Este sería el profesor Cubides esperando transporte en la carrera 15, en Bogotá. Foto:Captura Citytv
Entre el barrio Venecia y la vereda Los Soches, el recorrido en carro toma cerca de una hora. Incluso en la madrugada, cuando el tráfico baja, rara vez es menor a 30 o 45 minutos. Si el traslado se inició tras la última transacción —a la 1:51 am—, el cuerpo habría llegado a la zona boscosa entre las 2:21 y las 2:36 am Pero, según las autoridades, el hallazgo del cadáver ocurrió a las 2:00 am, luego de que un transeúnte alertara sobre un incendio.
Denis Alfaro, esposa del docente asesinado. Foto:Captura Citytv
Por lo confundido de los hechos, las autoridades mantienen abiertas varias preguntas; buscan establecer qué ocurrió primero y si, como se investiga, el profesor fue retenido mientras se realizaban los cobros.
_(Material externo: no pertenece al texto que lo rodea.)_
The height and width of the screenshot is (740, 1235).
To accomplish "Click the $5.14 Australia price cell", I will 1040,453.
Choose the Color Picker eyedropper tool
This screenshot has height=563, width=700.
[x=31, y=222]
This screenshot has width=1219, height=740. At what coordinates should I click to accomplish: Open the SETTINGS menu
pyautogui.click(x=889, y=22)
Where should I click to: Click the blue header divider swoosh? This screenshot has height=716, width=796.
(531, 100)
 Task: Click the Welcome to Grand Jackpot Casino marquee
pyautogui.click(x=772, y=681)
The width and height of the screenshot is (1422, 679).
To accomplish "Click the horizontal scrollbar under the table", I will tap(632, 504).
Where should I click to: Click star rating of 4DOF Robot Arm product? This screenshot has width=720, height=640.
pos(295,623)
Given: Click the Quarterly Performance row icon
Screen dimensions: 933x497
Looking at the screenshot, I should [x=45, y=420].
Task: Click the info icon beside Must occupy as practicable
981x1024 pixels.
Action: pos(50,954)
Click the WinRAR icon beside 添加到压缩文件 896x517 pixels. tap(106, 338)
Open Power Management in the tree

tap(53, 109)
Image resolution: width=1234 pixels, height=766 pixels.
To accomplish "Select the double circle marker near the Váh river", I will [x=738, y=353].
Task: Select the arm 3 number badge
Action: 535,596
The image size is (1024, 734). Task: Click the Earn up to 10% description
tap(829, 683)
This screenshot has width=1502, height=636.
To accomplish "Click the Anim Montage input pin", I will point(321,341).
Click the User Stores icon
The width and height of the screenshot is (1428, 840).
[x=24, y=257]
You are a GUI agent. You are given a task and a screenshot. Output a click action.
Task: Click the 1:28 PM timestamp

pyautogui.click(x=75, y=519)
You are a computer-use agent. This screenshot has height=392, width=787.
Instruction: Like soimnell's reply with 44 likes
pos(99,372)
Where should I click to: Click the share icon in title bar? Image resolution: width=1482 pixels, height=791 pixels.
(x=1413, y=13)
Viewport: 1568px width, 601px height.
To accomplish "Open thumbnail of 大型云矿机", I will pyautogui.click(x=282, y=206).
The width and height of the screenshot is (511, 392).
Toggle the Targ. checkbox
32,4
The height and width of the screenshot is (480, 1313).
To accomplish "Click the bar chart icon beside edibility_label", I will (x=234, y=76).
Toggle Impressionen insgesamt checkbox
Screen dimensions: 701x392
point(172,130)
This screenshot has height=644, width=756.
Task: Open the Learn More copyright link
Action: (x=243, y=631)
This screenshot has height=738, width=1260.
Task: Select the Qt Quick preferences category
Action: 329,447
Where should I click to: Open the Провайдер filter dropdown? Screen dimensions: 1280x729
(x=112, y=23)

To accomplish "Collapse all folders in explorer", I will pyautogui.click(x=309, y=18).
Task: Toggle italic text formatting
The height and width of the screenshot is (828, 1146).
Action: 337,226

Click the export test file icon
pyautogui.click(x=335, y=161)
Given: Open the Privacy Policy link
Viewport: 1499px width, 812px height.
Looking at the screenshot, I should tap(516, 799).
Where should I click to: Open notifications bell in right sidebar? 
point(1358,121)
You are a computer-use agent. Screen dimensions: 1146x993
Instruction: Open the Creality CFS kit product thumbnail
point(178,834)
Por las lesiones encontradas, se cree que durante la posible retención fue atacado en las piernas para obligarlo a entregar información financiera, un patrón que ya ha sido denunciado por otras víctimas de ‘paseos millonarios’. También se analiza si los responsables pudieron usar datos propios durante la retención.
la fatalidad
La madrugada del viernes 16 de enero, en la vereda Los Soches (Usme), las autoridades encontraron un cuerpo irreconocible. El informe preliminar de Medicina Legal indicó que, antes de ser incinerado, el cuerpo presentaba heridas de arma blanca en las piernas, lesiones contundentes en la cabeza y señales compatibles con asfixia por estrangulamiento. La incineración, según los primeros análisis, habría buscado ocultar las agresiones. Solo tres días después, mediante placas dentales, se confirmó que se trataba del docente de la Universidad Externado de Colombia, de 54 años.
Hoy, más de un mes después, la Fiscalía continúa recogiendo videos, trazados de recorrido y movimientos financieros para reconstruir lo ocurrido y determinar si el caso corresponde a un ‘paseo millonario’, como plantea la principal hipótesis. Tampoco se descarta que tenga relación con su cargo en la Unidad de Investigaciones Especiales de la Procuraduría.
Las cifras oficiales muestran que este delito —reclasificado en Bogotá como secuestro extorsivo por la retención ilegal de las víctimas— ha venido en aumento. La Secretaría de Seguridad reportó 40 denuncias en 2025 frente a 13 en 2024 (un incremento del 207 por ciento), mientras que la Policía Metropolitana reporta 38 casos para 2025. Las estadísticas ubican a Chapinero —donde Neill Felipe abordó el vehículo— como la localidad con más denuncias ese año, con 19 casos.
“Quitarle la libertad a un ciudadano, así sea por algunos segundos, debe ser considerado en Colombia un secuestro y debe ser castigado con la pena máxima”, afirmó el secretario de Seguridad, César Restrepo, al explicar el ajuste en la tipificación.
La defensa de la familia pidió prudencia. “En atención a la alta sensibilidad del caso y al profundo impacto humano que este ha generado, solicitamos… que se mantenga la mayor reserva posible sobre el desarrollo de la investigación”, se lee en el comunicado.
David Bazzani, abogado que acompañará a la familia Cubides, señaló a EL TIEMPO que serán los allegados quienes definirán cómo se manejará la información públicamente. En los próximos días podría haber un pronunciamiento más amplio, si así lo deciden. Por ahora, la investigación sigue abierta y los dos hombres ya individualizados permanecen bajo el radar de los investigadores.